*** Opening of EXERCISE DATA ***

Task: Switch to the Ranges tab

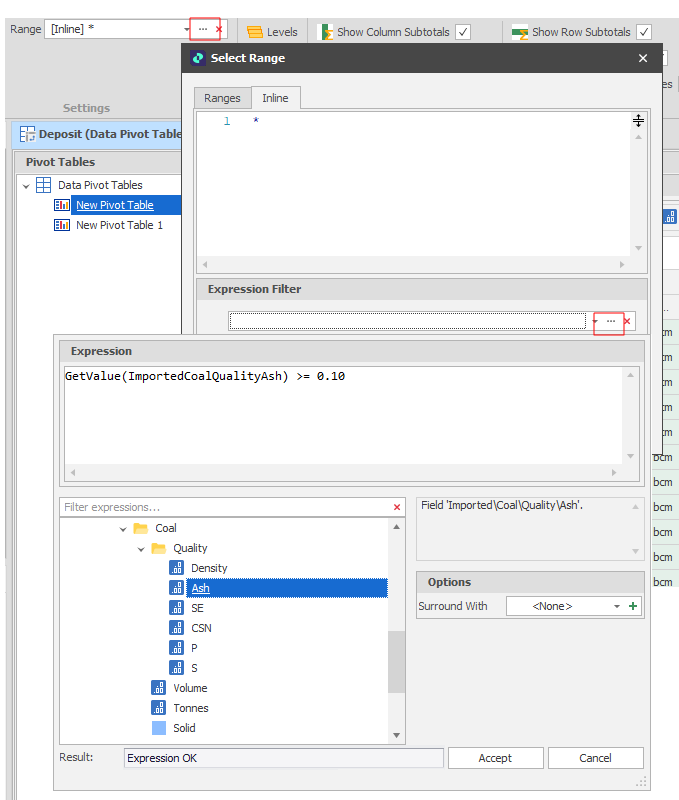Action: 222,98
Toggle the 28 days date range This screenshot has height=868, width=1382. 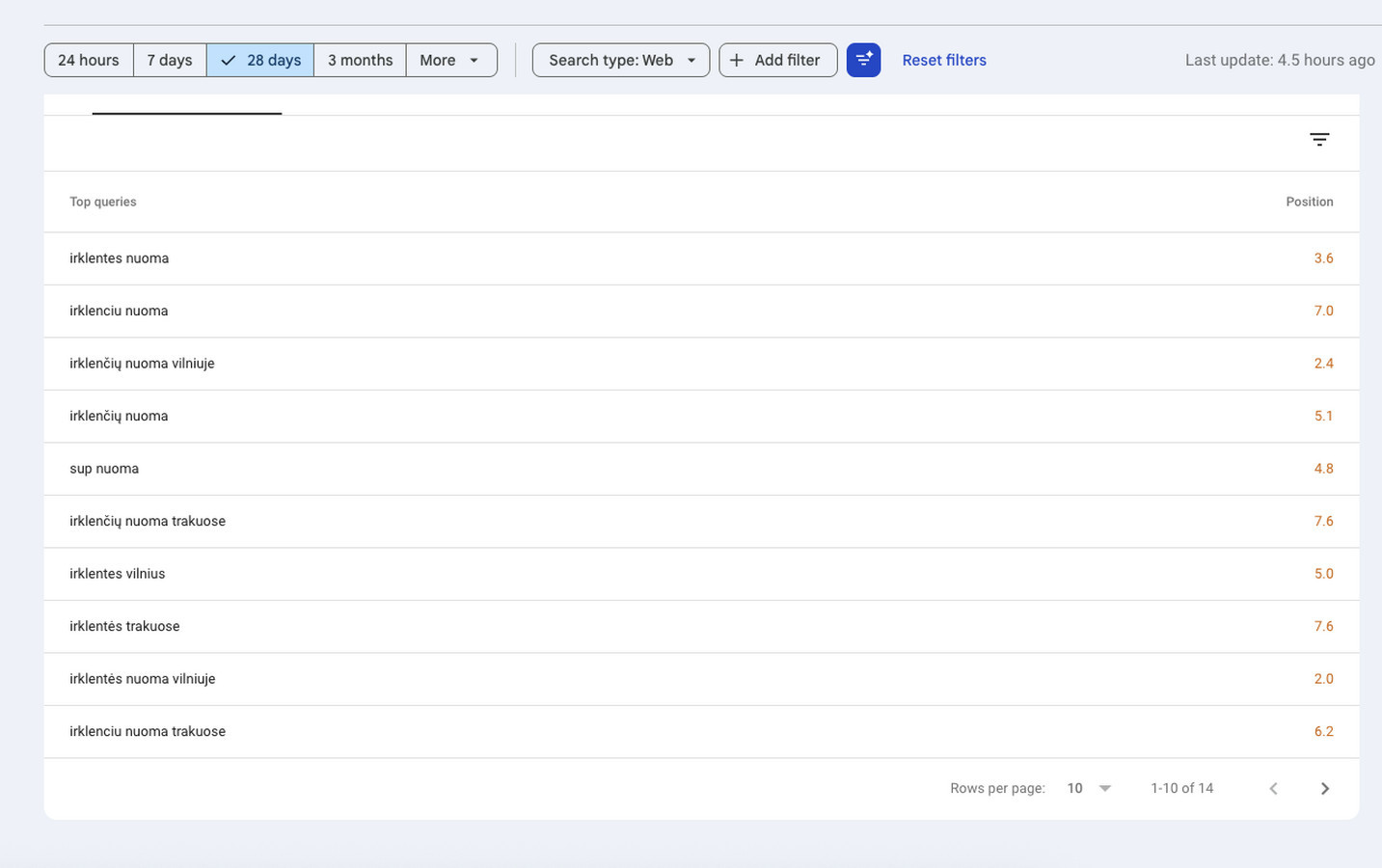[x=260, y=60]
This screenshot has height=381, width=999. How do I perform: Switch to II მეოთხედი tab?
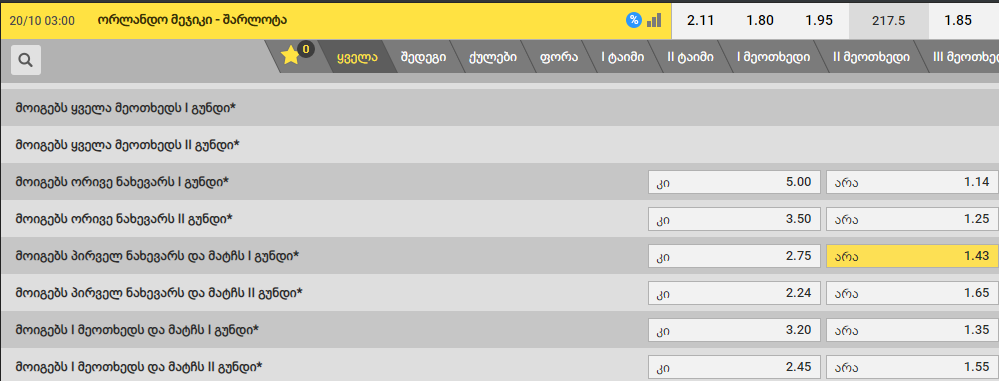click(871, 57)
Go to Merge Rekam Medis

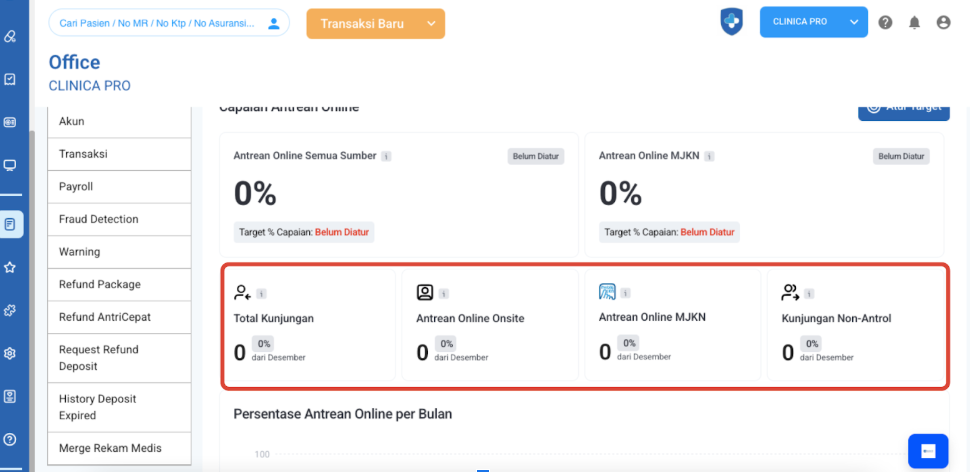coord(119,448)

*** Close of EXERCISE DATA ***

■ ACTIVITY: Beginning at the line with "This screenshot has height=381, width=999.", reproduce word for word each line through the last line of the records. Include both ends but no pictures.

■ WRITTEN SOLUTION:
This screenshot has height=381, width=999. How do I perform: Switch to II მეოთხედი tab?
click(871, 57)
Go to Merge Rekam Medis

coord(119,448)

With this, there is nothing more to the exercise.